--- DATA RECORDS ---

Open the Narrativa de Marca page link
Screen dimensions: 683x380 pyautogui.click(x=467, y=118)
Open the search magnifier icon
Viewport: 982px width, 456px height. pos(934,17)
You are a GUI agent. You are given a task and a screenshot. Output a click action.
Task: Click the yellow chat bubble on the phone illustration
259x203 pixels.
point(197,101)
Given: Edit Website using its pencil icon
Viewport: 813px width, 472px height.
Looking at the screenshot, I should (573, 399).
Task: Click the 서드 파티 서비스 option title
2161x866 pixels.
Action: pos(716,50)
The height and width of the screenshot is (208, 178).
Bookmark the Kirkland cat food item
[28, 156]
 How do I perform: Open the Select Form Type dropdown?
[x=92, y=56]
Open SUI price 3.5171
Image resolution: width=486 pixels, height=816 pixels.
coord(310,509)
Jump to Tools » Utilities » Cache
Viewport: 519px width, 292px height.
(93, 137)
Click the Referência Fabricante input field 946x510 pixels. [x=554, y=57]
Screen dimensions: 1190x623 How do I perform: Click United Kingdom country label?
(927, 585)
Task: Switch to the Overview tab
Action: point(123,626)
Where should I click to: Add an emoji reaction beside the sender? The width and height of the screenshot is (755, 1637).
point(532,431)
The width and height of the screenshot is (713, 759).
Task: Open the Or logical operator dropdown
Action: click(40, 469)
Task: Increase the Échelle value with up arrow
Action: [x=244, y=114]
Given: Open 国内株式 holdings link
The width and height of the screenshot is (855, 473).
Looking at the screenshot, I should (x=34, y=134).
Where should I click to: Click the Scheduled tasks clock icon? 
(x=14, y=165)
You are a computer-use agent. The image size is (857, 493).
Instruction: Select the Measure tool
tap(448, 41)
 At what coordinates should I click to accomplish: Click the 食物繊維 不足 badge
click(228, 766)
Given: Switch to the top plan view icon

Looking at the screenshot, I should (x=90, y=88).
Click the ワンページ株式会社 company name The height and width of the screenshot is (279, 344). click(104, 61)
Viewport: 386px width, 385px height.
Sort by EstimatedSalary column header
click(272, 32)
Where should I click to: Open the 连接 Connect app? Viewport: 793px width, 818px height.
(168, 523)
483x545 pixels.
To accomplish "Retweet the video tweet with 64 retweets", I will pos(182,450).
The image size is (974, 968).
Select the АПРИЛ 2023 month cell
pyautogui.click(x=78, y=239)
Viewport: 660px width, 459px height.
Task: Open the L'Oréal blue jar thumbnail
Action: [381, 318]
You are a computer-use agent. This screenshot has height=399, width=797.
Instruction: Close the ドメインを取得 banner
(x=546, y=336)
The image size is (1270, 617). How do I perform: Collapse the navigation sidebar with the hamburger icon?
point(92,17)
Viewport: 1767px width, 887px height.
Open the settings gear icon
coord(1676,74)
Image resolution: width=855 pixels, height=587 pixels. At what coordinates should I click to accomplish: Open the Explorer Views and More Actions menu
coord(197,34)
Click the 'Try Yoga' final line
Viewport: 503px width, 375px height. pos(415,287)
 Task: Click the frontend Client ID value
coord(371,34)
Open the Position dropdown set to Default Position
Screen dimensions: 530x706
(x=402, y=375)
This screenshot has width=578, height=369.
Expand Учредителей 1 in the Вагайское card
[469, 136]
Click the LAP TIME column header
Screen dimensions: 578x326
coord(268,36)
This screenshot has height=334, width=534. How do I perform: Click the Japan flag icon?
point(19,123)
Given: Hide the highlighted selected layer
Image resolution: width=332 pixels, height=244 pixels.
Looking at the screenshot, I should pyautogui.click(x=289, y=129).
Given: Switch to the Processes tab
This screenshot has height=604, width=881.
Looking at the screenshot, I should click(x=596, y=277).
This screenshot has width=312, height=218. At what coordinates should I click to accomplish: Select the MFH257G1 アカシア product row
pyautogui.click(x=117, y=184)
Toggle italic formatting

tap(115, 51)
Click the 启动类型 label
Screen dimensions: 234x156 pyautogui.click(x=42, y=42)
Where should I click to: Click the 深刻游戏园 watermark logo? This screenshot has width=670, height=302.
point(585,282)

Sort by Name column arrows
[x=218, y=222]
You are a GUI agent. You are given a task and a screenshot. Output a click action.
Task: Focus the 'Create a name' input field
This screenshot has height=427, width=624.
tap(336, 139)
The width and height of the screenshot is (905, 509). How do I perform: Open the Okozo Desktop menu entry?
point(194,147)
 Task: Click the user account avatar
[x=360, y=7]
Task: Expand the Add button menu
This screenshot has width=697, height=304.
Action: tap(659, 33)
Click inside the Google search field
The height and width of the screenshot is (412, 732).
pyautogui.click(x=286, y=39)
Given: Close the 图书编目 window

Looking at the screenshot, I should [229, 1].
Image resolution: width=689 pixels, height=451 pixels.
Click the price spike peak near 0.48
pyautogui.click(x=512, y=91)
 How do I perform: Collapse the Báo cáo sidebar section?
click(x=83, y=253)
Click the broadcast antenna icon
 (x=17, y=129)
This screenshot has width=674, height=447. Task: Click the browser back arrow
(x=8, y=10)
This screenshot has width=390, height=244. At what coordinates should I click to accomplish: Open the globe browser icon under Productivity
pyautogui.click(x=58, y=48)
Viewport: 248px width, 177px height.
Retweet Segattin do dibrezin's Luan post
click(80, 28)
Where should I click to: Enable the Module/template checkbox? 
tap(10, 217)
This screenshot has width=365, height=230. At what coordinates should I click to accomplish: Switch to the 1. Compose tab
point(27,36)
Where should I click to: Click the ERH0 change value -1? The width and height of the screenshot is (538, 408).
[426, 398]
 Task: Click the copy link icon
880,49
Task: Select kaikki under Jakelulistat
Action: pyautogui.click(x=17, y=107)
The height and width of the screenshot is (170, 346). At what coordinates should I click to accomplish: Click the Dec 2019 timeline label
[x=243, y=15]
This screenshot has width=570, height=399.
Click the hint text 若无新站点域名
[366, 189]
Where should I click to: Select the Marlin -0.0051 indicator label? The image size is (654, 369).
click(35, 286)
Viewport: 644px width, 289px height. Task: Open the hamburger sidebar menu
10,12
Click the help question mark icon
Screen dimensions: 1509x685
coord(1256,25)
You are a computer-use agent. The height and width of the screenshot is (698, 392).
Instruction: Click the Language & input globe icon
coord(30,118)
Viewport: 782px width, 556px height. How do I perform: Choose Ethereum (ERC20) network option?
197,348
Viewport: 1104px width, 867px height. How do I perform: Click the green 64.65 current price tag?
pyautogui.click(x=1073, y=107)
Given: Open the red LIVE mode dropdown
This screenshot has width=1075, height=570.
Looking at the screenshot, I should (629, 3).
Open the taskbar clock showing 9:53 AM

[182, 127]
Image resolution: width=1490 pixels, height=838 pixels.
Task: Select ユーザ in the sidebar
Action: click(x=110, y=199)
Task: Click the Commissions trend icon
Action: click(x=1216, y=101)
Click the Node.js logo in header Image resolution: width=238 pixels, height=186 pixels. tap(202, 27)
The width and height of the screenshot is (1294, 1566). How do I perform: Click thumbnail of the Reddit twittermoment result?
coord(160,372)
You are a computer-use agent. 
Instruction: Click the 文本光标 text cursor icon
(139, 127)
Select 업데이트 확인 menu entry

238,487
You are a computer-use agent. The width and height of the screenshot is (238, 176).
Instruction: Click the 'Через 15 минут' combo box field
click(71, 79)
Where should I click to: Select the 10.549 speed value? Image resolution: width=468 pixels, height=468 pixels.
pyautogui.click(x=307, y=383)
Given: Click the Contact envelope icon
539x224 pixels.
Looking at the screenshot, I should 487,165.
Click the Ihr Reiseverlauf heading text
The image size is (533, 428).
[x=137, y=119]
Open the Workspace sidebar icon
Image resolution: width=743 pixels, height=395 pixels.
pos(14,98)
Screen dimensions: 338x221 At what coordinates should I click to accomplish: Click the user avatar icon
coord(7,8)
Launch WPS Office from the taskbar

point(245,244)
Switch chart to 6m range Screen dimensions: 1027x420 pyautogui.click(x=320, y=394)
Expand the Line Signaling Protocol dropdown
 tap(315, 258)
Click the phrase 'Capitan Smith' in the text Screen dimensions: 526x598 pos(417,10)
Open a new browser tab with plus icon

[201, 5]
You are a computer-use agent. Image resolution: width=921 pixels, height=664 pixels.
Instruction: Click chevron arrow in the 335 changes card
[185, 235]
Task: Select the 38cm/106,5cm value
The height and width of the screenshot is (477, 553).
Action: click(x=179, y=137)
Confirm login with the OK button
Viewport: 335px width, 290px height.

---

TASK INSTRUCTIONS - Retype only this portion of the data above: the line containing "Task: Expand the Add button menu", the line containing "Viewport: 248px width, 177px height.", and all lines between them, exactly.

OUTPUT -
Task: Expand the Add button menu
This screenshot has width=697, height=304.
Action: tap(659, 33)
Click inside the Google search field
The height and width of the screenshot is (412, 732).
pyautogui.click(x=286, y=39)
Given: Close the 图书编目 window

Looking at the screenshot, I should [229, 1].
Image resolution: width=689 pixels, height=451 pixels.
Click the price spike peak near 0.48
pyautogui.click(x=512, y=91)
 How do I perform: Collapse the Báo cáo sidebar section?
click(x=83, y=253)
Click the broadcast antenna icon
 (x=17, y=129)
This screenshot has width=674, height=447. Task: Click the browser back arrow
(x=8, y=10)
This screenshot has width=390, height=244. At what coordinates should I click to accomplish: Open the globe browser icon under Productivity
pyautogui.click(x=58, y=48)
Viewport: 248px width, 177px height.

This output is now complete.